TRECHO DA FONTE:
A Devoção do Sambista à São Jorge Guerreiro

 

Quase todo sambista de verdade, com raras exceções é devoto de São Jorge, prova disso é o número incalculável de agremiações carnavalescas que tem São Jorge como seu padroeiro e as muitas vezes que o santo atravessou as pistas de desfile como enredo principal, ou mesmo como coadjuvante em outros temas apresentados.

Qual sambista não carrega consigo pelo menos uma medalha de São Jorge no peito?

Todos os anos, no dia 23 de abril, muitas homenagens são prestadas nas quadras das escolas de samba ao santo, através da realização de alvoradas festivas, missas, feijoadas ou mesmo carreatas, onde a imagem do santo guerreiro é o destaque principal de todas as manifestações.

São Jorge é frequentemente descrito vestido com uma armadura de metal, que representa a força da fé em vencer os inimigos e uma lança ou espada que representa as armas interiores para combater os problemas. O cavalo branco representa a pureza indomada da fé em Deus e em si próprio, enquanto a capa vermelha é a força e a autoconfiança para vencer na vida e os obstáculos. O dragão, por sua vez, simboliza todos e qualquer inimigo e problemas a serem enfrentados.

São Jorge é o patrono da Inglaterra, Portugal e Grécia.

A primeira escola de samba do Brasil, a carioca Estácio de Sá é um exemplo de agremiação que tem São Jorge como padroeiro, tendo a imagem do santo passado pela Sapucaí com a escola em mais de um carnaval, inclusive como tema principal, assim como aconteceu no carnaval carioca de 2016, quando o enredo “Salve Jorge! O guerreiro na fé”, trabalho desenvolvido pelos carnavalescos Amauri Santos, Tarcisio Zanon e Chico Spinoza.

Nesse carnaval carioca de 2016 a Estácio de Sá vinha de um campeonato no ano anterior, no grupo de acesso, daí todo o empenho da escola que havia sido promovia no ano anterior, era de manter-se no grupo de elite das escolas de samba do Rio, situação esta que acabou não se concretizando.

A FAZER:
**a)** De acordo com o texto sobre a devoção a São Jorge, de quais países o santo é patrono?
**b)** Devolva o trecho do texto sobre a devoção a São Jorge entre "São Jorge é o" e "não se concretizando.", inclusive.
As linhas a seguir formam um material independente do texto.

TRECHOS DOS DADOS:
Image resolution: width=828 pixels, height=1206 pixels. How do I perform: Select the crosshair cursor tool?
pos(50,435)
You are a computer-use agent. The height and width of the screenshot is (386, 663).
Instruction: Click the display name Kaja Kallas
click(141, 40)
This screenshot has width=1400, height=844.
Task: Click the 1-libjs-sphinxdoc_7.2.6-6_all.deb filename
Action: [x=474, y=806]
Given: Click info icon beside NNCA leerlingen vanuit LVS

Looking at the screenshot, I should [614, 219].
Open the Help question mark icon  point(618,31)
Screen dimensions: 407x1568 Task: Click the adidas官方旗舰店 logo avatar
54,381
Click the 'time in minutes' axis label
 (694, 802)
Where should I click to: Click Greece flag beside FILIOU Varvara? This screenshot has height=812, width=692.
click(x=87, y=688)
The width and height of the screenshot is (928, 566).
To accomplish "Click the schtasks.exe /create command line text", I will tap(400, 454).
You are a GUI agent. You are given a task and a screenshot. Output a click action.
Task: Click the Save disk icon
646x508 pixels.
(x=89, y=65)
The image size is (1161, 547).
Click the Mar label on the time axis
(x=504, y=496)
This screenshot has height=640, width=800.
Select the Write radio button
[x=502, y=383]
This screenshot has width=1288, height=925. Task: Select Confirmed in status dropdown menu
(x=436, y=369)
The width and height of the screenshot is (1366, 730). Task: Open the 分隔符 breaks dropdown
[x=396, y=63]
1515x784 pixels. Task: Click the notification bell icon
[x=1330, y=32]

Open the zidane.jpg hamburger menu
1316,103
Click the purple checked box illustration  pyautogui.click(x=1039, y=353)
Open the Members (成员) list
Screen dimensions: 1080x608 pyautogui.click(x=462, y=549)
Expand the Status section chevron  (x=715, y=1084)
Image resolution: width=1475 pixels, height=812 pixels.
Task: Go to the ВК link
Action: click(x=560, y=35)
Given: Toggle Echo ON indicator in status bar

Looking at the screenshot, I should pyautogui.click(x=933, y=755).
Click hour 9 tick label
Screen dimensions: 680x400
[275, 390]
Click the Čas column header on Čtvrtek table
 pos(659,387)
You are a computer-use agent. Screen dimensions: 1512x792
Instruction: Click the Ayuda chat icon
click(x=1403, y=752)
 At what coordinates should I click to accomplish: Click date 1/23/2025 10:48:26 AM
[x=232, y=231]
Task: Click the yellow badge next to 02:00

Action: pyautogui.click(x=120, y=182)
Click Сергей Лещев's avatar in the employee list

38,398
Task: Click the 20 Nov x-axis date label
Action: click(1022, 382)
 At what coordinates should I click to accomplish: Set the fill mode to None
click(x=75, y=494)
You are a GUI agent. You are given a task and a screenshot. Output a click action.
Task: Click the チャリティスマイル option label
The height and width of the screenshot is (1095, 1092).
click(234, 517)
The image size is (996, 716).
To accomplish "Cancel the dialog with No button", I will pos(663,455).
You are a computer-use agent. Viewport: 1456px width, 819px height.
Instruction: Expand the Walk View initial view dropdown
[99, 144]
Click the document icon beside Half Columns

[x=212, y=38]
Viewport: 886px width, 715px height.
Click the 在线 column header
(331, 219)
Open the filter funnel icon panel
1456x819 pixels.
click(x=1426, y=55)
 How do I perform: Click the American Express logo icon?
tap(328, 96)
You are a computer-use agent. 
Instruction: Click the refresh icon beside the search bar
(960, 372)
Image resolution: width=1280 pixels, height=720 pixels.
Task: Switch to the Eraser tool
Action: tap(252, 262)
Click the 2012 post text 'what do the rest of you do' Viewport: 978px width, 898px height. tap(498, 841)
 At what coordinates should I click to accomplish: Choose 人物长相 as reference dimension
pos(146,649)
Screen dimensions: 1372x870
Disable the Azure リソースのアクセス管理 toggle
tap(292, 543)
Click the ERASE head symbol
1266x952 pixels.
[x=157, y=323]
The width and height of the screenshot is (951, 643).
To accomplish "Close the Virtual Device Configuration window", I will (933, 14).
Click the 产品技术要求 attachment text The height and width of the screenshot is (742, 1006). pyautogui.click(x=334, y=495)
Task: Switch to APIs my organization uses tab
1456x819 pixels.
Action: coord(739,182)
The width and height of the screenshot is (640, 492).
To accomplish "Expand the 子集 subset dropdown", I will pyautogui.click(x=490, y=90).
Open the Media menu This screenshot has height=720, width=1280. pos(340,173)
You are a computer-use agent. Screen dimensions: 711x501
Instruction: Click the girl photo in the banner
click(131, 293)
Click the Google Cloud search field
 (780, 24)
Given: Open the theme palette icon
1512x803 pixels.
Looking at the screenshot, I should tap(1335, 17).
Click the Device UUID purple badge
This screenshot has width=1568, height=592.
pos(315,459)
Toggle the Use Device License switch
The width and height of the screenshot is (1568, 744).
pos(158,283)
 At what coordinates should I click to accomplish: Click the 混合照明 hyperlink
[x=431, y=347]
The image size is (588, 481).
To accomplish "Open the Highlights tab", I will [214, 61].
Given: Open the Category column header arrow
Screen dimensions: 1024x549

LISTA DE RESPOSTAS:
**a)** São Jorge é patrono da Inglaterra, de Portugal e da Grécia.

**b)**
São Jorge é o patrono da Inglaterra, Portugal e Grécia.

A primeira escola de samba do Brasil, a carioca Estácio de Sá é um exemplo de agremiação que tem São Jorge como padroeiro, tendo a imagem do santo passado pela Sapucaí com a escola em mais de um carnaval, inclusive como tema principal, assim como aconteceu no carnaval carioca de 2016, quando o enredo “Salve Jorge! O guerreiro na fé”, trabalho desenvolvido pelos carnavalescos Amauri Santos, Tarcisio Zanon e Chico Spinoza.

Nesse carnaval carioca de 2016 a Estácio de Sá vinha de um campeonato no ano anterior, no grupo de acesso, daí todo o empenho da escola que havia sido promovia no ano anterior, era de manter-se no grupo de elite das escolas de samba do Rio, situação esta que acabou não se concretizando.